▶ **Activity**
A single number is the expected answer: the count of lines in the records below that contain "agent".
[Opening Available data section]
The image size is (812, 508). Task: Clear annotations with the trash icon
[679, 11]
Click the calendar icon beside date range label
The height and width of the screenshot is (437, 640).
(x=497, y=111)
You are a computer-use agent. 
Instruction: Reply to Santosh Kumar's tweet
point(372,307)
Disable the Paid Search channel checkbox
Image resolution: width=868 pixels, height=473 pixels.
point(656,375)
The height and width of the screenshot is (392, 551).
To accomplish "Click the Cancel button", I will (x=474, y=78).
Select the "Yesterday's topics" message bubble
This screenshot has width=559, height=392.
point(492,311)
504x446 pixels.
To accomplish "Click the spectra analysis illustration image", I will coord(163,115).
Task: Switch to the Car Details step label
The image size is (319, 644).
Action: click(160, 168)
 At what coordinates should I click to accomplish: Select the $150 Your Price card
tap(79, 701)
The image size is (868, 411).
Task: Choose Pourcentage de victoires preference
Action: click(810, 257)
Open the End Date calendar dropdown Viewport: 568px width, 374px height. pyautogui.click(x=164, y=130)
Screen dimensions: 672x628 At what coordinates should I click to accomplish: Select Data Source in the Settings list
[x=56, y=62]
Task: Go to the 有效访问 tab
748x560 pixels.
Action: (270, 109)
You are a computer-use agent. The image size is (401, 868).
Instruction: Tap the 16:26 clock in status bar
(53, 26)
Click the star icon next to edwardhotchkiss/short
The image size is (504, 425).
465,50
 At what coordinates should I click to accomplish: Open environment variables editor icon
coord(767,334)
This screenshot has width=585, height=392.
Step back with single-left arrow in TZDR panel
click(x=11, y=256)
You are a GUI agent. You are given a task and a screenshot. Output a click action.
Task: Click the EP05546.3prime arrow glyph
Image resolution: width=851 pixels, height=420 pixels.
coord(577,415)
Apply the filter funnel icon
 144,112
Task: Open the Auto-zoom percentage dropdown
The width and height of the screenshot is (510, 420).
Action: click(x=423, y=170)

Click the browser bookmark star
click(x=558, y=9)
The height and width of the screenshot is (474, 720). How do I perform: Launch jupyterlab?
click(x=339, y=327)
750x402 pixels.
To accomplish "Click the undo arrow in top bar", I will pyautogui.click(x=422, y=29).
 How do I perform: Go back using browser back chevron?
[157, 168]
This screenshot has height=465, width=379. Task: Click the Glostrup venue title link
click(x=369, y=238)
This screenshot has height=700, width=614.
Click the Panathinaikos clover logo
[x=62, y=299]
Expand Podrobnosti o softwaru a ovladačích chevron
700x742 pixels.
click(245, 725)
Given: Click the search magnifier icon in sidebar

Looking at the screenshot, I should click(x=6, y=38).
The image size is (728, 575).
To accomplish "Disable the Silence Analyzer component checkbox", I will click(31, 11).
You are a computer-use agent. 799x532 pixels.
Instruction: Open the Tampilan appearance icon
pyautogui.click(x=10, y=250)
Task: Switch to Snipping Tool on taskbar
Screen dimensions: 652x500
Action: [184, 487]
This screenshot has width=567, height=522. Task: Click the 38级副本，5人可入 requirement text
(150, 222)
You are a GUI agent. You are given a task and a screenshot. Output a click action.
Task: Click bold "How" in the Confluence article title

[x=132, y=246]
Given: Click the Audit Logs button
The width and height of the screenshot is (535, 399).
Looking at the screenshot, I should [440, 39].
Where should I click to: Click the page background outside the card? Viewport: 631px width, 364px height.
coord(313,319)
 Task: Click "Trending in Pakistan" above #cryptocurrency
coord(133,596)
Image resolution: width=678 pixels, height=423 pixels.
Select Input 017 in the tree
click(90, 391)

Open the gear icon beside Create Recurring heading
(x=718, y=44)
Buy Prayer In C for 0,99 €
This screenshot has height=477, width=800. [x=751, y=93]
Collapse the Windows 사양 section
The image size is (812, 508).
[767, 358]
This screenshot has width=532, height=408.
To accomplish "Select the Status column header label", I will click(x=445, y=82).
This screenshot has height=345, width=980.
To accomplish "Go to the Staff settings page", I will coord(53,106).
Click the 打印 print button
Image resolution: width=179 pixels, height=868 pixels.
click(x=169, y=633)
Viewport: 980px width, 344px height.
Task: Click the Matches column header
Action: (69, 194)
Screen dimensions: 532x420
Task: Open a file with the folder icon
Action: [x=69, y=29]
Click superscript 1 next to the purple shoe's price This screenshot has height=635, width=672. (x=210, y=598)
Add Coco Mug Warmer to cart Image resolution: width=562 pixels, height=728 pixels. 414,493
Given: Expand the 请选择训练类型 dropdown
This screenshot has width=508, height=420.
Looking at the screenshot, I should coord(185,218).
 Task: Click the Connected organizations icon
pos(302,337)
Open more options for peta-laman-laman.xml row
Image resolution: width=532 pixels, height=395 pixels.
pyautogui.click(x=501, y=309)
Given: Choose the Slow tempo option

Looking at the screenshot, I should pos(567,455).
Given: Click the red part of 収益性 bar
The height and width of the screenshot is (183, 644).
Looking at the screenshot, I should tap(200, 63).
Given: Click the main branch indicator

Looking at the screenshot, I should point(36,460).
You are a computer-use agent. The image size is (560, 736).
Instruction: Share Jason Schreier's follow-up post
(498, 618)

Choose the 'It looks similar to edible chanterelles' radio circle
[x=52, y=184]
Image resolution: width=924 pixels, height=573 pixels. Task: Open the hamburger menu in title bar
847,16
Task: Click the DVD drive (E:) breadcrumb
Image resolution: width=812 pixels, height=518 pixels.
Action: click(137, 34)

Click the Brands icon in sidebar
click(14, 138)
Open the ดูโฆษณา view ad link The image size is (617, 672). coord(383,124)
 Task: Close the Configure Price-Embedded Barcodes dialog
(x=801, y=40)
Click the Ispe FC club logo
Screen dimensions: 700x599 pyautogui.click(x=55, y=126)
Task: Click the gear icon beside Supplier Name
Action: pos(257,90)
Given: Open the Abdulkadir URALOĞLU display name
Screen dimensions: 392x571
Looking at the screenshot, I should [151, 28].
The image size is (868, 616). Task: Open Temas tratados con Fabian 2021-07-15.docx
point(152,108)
[Closing Available data section]
▶ **Exercise result**
6